Tavistock lies on the western edge of Dartmoor National Park, about 15 miles north of Plymouth. Its name is derived from the River Tavy, which flows through the town, and ‘stoc’ which is an Old English word for settlement. For over 900 years Tavistock was dominated by two wealthy and powerful institutions: the medieval Benedictine abbey and the Dukes of Bedford. Under the patronage of the abbey, which was founded in 974, Tavistock grew to become a market town, a significant producer of woollen cloth, a parliamentary borough and one of Devon’s three original stannary towns.
Charles Delafontaine's 'South East Prospect of the Town of Tavistoke', 1741 - click to zoom in
At the Dissolution of the Monasteries in 1539, Henry VIII transferred the abbey and most of its assets to John Russell, the first in a succession of Earls and Dukes of Bedford to own most of the town. In the 19th century Tavistock’s economy and society were transformed by the expansion of metal mining, mainly for copper, around the town and in the Tamar Valley. The 6th and 7th Dukes used the revenues from copper mines on their land to redevelop the town centre, provide fine public buildings including the Guildhall and Pannier Market, and erect ‘model’ cottages for industrial workers.
Standing in the heart of an area of tremendous natural beauty, Tavistock today is a thriving market town – the largest in West Devon – with a population of around 14,000. Tavistock’s rich and varied history is clearly visible in the fabric and culture of the modern town and continues to fascinate both locals and visitors. Particularly important parts of the town’s built heritage include:
The nationally-significant standing and buried remains of the wealthiest and most powerful medieval abbey in Devon and Cornwall. These include a still tower, an excellent example of a pseudo-defensive precinct wall, two gatehouses (Court Gate and Betsy Grimbal’s tower), the Abbey Chapel (which was probably the abbot’s lodging with battlemented porch), and Trowte’s House, which is rare surviving example of a monastic outer court building. The abbey site is a Scheduled Monument.

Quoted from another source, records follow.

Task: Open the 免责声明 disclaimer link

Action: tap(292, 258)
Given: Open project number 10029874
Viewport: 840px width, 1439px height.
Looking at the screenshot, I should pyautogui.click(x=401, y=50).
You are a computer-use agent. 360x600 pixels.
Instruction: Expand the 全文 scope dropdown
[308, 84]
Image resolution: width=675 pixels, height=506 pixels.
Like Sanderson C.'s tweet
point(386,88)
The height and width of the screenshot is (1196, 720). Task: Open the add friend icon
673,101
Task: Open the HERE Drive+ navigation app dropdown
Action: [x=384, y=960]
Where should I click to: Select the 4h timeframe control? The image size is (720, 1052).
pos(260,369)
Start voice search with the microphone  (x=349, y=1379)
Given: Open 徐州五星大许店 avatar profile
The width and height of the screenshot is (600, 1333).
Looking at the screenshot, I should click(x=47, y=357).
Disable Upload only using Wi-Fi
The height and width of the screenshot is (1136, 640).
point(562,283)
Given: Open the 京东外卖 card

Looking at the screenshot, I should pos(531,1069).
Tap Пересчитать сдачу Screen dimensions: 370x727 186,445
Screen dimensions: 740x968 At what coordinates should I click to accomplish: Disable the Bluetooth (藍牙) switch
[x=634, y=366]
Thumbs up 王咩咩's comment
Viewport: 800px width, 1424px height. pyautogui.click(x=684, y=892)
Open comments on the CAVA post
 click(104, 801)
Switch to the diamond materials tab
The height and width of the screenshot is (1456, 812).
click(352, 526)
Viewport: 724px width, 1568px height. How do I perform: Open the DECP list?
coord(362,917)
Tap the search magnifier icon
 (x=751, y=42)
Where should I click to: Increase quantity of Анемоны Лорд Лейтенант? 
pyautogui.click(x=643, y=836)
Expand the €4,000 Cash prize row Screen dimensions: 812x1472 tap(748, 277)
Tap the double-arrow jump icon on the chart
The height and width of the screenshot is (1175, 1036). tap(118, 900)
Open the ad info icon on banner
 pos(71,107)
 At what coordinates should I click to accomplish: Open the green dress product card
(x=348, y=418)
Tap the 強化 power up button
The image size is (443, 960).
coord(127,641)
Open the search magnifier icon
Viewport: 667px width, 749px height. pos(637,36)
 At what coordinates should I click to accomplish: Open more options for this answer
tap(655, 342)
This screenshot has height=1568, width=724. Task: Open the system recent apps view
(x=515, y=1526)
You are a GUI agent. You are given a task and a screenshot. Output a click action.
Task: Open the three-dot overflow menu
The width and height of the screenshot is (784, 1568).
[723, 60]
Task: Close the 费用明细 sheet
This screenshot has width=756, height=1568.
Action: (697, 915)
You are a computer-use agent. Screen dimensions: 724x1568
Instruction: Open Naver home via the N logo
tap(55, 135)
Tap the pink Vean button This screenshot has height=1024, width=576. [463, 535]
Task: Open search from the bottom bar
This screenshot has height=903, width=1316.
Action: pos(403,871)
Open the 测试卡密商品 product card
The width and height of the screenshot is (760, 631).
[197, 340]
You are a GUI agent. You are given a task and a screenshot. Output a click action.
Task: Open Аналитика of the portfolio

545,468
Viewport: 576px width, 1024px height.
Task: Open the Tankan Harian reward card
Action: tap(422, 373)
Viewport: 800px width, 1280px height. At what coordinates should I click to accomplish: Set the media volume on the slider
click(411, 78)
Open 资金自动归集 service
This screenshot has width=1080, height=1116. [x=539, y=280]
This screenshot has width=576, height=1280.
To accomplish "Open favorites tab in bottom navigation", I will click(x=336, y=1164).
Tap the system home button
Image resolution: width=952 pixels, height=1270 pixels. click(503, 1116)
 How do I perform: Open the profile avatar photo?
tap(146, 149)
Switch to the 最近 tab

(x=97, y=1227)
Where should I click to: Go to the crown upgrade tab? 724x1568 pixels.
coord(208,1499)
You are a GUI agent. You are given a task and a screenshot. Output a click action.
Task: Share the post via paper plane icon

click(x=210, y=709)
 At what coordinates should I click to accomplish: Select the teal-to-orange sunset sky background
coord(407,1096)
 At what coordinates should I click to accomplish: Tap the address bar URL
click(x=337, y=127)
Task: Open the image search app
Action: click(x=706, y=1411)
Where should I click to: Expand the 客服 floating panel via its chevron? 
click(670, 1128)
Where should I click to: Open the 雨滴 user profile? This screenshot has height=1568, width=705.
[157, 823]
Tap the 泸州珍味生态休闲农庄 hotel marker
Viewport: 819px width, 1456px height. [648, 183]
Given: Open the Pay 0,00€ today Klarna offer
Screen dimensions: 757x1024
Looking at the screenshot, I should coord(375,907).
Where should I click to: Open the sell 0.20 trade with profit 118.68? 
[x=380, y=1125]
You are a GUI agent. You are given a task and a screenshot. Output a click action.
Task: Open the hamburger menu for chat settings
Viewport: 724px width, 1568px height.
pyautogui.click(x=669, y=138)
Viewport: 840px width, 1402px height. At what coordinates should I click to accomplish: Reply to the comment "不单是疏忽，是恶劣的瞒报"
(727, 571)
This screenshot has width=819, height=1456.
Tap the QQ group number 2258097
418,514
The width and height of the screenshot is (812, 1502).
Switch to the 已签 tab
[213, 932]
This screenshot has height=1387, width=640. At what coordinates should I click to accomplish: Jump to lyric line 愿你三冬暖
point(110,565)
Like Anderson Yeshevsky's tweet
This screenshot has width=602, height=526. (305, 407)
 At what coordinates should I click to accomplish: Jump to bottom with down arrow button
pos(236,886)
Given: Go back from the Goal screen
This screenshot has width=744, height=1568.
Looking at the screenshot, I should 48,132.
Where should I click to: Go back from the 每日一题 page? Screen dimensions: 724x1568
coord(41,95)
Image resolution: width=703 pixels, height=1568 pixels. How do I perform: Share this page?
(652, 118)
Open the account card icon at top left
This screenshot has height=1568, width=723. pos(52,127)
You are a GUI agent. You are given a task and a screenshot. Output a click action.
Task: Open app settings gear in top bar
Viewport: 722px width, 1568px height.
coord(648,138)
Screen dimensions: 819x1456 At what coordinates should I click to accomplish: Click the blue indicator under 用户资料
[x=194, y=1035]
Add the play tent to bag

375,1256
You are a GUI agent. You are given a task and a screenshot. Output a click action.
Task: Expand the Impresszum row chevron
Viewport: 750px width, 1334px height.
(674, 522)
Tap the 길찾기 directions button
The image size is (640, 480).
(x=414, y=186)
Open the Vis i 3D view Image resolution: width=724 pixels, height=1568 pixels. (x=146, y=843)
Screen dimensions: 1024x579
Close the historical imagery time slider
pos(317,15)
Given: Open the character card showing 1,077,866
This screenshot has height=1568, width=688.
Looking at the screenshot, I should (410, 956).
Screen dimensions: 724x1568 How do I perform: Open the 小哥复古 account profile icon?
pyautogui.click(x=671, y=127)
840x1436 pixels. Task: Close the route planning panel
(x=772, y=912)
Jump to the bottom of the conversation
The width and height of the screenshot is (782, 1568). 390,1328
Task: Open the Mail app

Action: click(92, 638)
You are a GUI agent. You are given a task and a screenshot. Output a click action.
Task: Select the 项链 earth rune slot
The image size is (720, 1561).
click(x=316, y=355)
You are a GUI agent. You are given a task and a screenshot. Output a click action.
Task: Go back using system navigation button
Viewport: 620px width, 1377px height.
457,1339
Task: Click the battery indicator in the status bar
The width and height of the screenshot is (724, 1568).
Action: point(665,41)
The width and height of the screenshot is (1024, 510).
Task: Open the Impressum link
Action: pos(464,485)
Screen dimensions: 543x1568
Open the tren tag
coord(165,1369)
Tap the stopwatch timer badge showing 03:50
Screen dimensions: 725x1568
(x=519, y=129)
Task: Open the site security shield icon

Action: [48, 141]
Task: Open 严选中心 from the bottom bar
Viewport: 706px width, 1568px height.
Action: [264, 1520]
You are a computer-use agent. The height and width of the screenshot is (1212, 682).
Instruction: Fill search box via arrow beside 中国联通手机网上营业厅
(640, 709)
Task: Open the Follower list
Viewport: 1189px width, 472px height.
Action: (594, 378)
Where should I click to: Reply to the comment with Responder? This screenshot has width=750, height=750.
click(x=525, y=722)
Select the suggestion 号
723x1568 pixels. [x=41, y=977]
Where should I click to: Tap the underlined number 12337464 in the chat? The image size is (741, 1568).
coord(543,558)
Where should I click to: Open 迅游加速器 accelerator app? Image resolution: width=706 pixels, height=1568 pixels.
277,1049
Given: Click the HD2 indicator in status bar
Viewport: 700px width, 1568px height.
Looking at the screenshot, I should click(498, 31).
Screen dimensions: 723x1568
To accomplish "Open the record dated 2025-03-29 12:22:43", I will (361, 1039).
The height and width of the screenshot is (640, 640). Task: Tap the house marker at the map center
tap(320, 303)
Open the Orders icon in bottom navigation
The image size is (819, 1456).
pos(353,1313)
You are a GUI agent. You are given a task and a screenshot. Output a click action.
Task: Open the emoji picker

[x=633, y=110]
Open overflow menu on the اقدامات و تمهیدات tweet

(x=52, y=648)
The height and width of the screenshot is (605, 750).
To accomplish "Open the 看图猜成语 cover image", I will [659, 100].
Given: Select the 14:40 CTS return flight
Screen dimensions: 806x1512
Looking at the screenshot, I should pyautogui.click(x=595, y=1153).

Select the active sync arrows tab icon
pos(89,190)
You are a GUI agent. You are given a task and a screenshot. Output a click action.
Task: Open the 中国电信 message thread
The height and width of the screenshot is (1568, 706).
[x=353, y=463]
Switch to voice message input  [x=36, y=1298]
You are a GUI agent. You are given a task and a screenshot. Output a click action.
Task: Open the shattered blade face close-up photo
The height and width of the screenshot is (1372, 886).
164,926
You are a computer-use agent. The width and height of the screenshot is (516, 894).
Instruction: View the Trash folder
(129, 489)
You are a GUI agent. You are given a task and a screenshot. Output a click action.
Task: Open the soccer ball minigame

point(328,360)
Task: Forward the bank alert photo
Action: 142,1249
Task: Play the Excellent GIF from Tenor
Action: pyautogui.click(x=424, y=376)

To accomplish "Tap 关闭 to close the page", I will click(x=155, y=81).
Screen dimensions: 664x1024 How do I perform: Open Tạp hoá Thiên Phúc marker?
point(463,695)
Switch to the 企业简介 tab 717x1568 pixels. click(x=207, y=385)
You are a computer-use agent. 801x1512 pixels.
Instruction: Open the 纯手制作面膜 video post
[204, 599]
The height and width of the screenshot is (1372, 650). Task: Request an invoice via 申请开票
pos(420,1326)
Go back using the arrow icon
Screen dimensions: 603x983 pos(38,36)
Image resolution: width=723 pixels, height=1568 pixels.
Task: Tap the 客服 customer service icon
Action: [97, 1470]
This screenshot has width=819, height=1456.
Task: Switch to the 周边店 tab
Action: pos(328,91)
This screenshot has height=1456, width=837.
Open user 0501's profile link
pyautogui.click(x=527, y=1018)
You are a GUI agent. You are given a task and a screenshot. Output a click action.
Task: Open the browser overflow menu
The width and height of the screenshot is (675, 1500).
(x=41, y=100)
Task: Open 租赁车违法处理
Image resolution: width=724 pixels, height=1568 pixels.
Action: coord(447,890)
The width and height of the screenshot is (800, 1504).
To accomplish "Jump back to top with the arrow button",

A medieval parish church, including a 19th century window designed by William Morris whose family had interests in the nearby Devon Great Consols copper mine.
A medieval street pattern with a commercial core is preserved in Market Street and King Street. Bannawell Street and West Street, which formed the main routes into the town, are lined with burgage plots, as is Old Exeter Road. There are fine 16th and 17th-century timber framed buildings in Market Street, notably Taylor’s Restaurant and Book Stop, which has been described as the finest townhouse of its period in Devon.
The Tavistock Canal, which was built in the early nineteenth century by the engineer John Taylor to carry copper ore and other goods between Tavistock and the River Tamar at Morwellham. The canal includes an aqueduct over the River Lumburn and a 2,340 yard-long tunnel under Morwell Down. At Morwellham, Taylor constructed an ‘inclined plane’ railway to transport cargo between the canal and the quay two hundred feet below.
A range of magnificent public buildings constructed by the Dukes of Bedford during the nineteenth century as part of their dramatic remodelling of the town. The imposing gothic Town Hall dominates the centre of Tavistock, providing an obvious demonstration of the Dukes’ wealth, and the power they enjoyed in the town. Its construction in the early 1860s was funded by the proceeds of the renegotiation of the lease of Devon Great Consols, a nearby mine on the Dukes’ estates which at that date was probably the most productive copper mine in the world.
Tavistock’s famous and award-winning Pannier Market. Built by the Dukes in 1862 (funded, like the Town Hall, from the lease of Devon Great Consols), the Pannier Market replaced the town’s previously scattered market facilities, which had mostly been located in the town’s medieval heart around King Street and Market Street. The Pannier Market today is a bustling collection of shops and stalls, and is enormously popular with locals and visitors alike.
The Guildhall, which was re-modelled in 1848 to contain a purpose-built fire station, police station and magistrates’ court. These buildings are nationally significant as one of England’s earliest combined police station/court rooms and as a commentary on the history of the police and the legal system.
The ‘Bedford Cottages’. About 140 of these ‘model’ working men’s cottages were built by the Dukes of Bedford between 1845 and 1866 to alleviate the chronic overcrowding in the town caused by the mining boom.